Nach mehreren Jahren der Diskussion und Planung kann es nun endlich losgehen: Albrecht Eyrich-Halbig hat seit wenigen Tagen die Baugenehmigung für den Seniorenwohnkomplex auf dem einstigen Sägewerksgelände. Noch in diesem Monat starten die Arbeiten, so der Zeitplan von Eyrich-Halbig. Das Gelände ist vorbereitet. Bereits im Frühjahr ließ der Unternehmer die letzten Mauerreste des Sägewerks schreddern.

Auf dem Karree zwischen der Quellenstraße, der Straße Zum Weißen Kreuz und der Straße An der Ziegelei entstehen ein Seniorenheim und ein Haus für betreutes Wohnen. Bis Ende September soll laut Eyrich-Halbig der Rohbau des Pflegeheims errichtet sein. Derzeit werden im eigenen Holzbaubetrieb die Pläne für die Produktion der Wandelemente aufbereitet. Denn die beiden Häuser werden überwiegend in Holzrahmenbauweise hochgezogen. "Es wird ein Vorzeigeobjekt - auch für die hiesigen Firmen", sagt Eyrich-Halbig.

Das Seniorenheim bietet 40 Pflegeplätze in 32 Einzel- und vier Doppelzimmern. Im kommenden Mai soll es bezugsfertig sein. "Es gibt schon einige Anfragen aus der Großgemeinde", erklärt Eyrich-Halbig. Es wird noch einen Informationsabend geben, bei dem er den Einwohnern von Oberthulba sein Bauprojekt vorstellt. Den Betrieb der Einrichtung übernimmt die Carl-von-Heß´sche Sozialstiftung Hammelburg. Eyrich-Halbig: "Es gibt einen langfristigen Miet- und Pachtvertrag."

Die Stiftung gliedert das Seniorenheim bei der Essensversorgung an das Haus Waldenfels in Bad Brückenau an. Dieses wird das Haus in Oberthulba beliefern. "In Zeitlofs läuft es analog", sagt Marco Schäfer von der Stiftung.
Zu den Betreuungsplätzen im Seniorenheim kommt noch ein Angebot an betreutem Wohnen dazu: In einem separaten Gebäude warten acht Eigentumswohnungen auf Käufer. "Vier feste Interessenten habe ich schon", sagt Eyrich-Halbig. Die Heß´sche Sozialstiftung verwaltet das Gebäude mit, wie Schäfer bestätigt.

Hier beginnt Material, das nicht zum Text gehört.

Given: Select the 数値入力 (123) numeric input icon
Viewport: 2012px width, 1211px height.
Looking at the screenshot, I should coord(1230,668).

Allerdings wird das Wohnhaus etwa drei Monate später fertig als das Seniorenheim, auf das sich die Arbeiten zunächst konzentrieren. "Die Lärm verursachenden Tätigkeiten", verspricht Eyrich-Halbig, "sind mit Beginn des Pflegebetriebs jedoch bereits vorbei."

Alles in allem beziffert Eyrich-Halbig die Investition auf mehr als vier Millionen Euro. Die Häuser erfüllten die Energieeffizienzkriterien der KfW-Programme.

Mit der Bebauung verschwindet eine Brachfläche mitten im Ort. Auf ihr stand bis vor wenigen Jahren ein Sägewerk. Eyrich-Halbig gab es auf - auch wegen Lärmbeschwerden aus der Nachbarschaft. "Wir haben uns überlegt, was wir mit dem Gelände machen", berichtet Eyrich-Halbig. Mit Märkten sei Oberthulba ja versorgt. So gab es Gespräche mit der Gemeinde. Die ermittelte daraufhin im Jahr 2011 den Bedarf an Seniorenwohnplätzen. In einer Umfrage erfasste sie, wie die Einwohner von Oberthulba im Alter wohnen möchten, was sie sich wünschen und was ihnen wichtig ist.

Das Ergebnis bestärkte die Absicht, im Ort selbst ein Angebot an Pflegeplätzen zu schaffen. Als nächster Schritt folgte die Suche nach einem Betreiber. Das alles und die vielen Vorschriften, die es zu beachten gilt, machten aus dem Vorhaben ein langwieriges Projekt, das nun auch sichtbar Form annehmen wird.